> _What you will do_: Your answer should consist only of the lines below from the one with "Image resolution: width=1449" through the one with "Given: Select the 函数", copied exactly.

▬▬▬

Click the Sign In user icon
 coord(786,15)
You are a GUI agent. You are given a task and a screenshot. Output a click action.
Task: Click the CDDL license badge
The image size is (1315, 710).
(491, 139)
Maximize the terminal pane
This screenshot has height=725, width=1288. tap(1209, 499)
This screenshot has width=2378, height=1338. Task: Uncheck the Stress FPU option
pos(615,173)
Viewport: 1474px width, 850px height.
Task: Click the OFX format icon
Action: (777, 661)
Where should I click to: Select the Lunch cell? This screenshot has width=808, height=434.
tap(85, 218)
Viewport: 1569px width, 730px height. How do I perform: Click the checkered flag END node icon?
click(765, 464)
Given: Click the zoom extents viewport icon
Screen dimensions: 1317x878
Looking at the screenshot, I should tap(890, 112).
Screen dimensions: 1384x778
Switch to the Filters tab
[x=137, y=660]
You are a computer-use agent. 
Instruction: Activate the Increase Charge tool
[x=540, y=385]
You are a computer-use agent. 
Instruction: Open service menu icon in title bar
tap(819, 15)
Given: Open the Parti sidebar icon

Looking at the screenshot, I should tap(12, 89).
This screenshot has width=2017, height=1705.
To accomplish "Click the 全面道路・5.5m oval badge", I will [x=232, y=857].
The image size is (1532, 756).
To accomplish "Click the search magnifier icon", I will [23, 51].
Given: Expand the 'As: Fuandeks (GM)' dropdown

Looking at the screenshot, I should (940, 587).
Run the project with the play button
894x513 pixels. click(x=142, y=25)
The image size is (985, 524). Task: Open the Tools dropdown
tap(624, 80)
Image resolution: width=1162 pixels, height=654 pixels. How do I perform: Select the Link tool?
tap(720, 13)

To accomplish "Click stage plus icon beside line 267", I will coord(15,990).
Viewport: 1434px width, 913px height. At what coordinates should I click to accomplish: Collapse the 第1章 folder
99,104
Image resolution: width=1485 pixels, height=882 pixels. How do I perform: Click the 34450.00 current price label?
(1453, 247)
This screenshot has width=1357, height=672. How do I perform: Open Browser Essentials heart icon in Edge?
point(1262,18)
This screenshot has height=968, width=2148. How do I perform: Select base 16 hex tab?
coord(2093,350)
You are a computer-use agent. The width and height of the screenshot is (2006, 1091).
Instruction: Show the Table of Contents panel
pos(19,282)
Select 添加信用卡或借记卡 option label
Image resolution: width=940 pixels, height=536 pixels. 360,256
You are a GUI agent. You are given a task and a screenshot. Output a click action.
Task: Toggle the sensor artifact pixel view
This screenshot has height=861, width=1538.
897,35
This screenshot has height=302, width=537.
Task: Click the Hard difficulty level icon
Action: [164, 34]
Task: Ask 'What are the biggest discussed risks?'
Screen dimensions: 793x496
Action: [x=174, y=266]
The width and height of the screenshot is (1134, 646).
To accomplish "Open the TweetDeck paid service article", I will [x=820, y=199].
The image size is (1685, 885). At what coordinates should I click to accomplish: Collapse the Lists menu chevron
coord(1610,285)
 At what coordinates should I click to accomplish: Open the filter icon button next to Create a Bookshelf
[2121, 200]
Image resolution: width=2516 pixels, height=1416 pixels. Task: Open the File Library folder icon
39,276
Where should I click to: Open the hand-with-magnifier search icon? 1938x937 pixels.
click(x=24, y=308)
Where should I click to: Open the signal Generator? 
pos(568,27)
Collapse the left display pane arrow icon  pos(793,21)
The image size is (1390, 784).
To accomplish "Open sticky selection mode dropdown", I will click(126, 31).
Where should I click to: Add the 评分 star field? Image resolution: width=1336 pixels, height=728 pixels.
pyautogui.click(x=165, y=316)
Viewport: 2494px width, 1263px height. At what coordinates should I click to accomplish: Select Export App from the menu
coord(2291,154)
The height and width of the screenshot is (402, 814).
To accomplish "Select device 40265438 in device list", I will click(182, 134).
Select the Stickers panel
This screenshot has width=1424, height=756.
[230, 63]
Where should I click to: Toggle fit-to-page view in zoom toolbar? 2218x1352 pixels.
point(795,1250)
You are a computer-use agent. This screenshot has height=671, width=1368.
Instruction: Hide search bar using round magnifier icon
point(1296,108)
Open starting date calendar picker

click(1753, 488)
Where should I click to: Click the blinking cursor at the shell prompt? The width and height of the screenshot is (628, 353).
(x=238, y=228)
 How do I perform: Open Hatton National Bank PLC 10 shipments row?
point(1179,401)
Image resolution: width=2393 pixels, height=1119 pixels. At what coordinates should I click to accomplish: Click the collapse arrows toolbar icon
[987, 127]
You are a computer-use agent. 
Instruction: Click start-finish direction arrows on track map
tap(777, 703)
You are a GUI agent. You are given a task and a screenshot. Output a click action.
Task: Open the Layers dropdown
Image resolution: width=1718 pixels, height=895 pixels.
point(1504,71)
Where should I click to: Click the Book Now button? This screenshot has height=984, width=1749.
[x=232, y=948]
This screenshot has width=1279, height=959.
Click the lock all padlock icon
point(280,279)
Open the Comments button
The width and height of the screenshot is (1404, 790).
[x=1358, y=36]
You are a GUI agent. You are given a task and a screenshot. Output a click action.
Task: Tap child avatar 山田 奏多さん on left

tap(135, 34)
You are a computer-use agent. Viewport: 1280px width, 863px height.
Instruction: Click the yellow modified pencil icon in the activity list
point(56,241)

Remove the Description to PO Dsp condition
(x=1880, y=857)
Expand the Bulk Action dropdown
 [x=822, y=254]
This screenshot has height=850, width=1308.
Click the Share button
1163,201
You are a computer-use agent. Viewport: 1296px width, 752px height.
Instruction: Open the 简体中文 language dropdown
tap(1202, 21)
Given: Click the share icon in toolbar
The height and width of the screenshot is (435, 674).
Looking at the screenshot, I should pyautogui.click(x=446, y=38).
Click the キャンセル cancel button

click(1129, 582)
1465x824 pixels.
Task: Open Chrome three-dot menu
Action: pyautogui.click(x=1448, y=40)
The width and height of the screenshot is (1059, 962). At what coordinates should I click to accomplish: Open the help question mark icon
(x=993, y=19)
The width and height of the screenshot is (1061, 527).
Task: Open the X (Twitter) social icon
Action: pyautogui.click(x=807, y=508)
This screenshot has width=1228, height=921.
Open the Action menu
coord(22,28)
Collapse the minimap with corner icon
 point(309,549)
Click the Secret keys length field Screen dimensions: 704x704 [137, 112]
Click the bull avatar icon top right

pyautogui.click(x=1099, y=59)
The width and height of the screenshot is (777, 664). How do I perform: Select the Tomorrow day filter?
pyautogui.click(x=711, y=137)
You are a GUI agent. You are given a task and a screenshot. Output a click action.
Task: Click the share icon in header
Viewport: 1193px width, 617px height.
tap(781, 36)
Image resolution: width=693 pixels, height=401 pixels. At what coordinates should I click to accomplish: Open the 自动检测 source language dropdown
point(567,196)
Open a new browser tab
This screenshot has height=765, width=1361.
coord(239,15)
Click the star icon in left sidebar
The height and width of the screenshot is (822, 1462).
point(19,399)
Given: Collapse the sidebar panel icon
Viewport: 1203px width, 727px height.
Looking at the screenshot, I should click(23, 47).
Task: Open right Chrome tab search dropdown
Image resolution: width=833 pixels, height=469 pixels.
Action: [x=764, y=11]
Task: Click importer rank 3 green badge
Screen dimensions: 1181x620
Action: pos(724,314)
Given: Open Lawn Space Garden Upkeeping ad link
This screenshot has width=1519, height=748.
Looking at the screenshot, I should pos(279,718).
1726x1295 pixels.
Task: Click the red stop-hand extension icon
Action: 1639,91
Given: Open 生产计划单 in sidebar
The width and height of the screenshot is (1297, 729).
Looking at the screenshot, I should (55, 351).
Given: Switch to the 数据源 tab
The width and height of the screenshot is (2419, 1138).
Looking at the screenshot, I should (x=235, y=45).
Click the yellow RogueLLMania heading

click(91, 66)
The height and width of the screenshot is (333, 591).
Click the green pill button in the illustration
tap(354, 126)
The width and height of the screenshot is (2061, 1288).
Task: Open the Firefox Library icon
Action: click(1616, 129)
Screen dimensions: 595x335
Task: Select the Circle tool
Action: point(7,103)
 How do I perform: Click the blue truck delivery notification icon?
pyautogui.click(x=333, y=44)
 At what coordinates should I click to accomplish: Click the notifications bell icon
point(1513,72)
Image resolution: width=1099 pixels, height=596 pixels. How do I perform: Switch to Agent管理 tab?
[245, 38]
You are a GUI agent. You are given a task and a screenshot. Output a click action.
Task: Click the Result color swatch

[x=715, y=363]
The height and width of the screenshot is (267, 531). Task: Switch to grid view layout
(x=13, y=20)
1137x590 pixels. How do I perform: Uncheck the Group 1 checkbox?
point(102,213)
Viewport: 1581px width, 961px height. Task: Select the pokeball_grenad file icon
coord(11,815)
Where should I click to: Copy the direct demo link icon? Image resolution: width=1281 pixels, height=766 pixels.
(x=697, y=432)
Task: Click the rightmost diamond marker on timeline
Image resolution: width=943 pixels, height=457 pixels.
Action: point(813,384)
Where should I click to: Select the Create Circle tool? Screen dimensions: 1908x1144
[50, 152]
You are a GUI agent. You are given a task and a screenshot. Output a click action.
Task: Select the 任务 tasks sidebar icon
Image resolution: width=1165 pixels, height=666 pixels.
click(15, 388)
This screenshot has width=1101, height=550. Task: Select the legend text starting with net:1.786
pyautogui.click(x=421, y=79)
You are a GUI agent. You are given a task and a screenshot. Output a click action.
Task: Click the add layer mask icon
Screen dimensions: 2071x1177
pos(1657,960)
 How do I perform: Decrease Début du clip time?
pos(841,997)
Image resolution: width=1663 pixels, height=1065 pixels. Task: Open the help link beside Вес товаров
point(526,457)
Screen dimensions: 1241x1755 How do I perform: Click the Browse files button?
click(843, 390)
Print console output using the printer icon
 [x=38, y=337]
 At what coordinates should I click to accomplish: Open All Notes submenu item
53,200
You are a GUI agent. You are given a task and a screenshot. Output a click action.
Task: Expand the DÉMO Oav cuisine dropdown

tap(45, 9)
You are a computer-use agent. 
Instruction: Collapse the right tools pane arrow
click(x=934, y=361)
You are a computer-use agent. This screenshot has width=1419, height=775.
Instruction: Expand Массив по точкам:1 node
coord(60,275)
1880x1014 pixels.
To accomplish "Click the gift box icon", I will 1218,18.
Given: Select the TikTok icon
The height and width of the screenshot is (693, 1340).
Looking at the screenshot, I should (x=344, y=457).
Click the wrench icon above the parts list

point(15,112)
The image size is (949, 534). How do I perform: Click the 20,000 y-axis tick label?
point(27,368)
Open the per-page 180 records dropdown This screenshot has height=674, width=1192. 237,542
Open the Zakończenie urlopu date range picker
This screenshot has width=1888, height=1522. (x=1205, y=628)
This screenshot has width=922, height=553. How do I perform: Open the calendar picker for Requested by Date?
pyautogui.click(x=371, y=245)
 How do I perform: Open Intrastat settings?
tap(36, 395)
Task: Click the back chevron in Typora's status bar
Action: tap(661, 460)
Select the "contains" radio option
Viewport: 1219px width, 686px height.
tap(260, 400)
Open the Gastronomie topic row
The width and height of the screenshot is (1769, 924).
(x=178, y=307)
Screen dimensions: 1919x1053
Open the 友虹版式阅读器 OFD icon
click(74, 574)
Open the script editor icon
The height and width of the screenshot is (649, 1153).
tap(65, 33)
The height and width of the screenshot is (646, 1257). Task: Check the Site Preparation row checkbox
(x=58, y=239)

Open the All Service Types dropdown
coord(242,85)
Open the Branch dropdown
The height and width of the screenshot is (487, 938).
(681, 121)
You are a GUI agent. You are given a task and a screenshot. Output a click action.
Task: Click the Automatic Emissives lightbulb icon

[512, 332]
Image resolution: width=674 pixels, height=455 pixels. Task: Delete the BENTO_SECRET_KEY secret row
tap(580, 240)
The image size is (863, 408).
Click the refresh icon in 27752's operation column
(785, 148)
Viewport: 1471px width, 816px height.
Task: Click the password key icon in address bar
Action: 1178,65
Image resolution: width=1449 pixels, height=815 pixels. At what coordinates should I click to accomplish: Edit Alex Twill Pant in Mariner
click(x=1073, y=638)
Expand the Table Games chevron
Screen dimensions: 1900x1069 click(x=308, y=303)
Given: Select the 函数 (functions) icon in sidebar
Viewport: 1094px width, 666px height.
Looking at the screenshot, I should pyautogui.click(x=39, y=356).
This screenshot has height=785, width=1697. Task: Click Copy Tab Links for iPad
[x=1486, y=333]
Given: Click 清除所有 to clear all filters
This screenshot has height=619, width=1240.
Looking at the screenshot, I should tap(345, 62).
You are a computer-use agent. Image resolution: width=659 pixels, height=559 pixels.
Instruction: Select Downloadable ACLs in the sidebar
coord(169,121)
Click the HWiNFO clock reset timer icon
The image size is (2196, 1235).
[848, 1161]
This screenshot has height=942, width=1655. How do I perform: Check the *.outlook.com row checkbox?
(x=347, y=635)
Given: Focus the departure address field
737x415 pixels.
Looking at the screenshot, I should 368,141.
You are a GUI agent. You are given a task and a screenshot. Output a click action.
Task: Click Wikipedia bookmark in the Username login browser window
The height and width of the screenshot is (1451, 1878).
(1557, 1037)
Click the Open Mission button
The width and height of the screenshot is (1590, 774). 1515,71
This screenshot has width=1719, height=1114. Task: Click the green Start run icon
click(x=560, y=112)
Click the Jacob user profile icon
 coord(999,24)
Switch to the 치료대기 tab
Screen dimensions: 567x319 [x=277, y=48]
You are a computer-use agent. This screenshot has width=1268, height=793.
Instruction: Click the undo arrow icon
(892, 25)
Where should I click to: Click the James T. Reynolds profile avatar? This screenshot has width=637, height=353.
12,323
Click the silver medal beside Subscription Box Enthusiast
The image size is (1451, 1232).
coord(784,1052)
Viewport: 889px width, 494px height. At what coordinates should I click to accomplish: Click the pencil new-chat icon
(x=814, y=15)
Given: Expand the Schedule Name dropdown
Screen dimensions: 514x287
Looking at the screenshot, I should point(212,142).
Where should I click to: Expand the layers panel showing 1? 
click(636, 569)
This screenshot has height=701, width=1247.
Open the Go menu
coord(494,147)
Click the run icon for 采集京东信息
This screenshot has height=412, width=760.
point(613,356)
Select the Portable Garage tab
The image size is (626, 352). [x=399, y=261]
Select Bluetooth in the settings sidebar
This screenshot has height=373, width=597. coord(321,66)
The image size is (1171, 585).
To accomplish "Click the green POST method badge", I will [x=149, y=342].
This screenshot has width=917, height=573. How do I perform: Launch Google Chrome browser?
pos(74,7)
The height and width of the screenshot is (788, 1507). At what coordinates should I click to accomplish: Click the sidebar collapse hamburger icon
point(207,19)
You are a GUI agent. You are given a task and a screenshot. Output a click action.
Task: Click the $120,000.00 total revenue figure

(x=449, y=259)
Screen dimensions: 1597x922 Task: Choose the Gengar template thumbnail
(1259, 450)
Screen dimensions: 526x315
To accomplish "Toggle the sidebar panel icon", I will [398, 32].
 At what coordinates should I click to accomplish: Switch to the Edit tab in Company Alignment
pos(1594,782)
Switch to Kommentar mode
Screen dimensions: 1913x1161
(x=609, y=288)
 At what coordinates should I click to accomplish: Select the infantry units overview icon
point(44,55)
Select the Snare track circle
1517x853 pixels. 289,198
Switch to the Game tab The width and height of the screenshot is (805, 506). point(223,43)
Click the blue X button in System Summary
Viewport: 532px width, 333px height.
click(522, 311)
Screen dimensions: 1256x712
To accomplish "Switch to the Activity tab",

▬▬▬

> _Answer area_:
Image resolution: width=1449 pixels, height=815 pixels. At what coordinates should I click to accomplish: Edit Alex Twill Pant in Mariner
click(x=1073, y=638)
Expand the Table Games chevron
Screen dimensions: 1900x1069 click(x=308, y=303)
Given: Select the 函数 (functions) icon in sidebar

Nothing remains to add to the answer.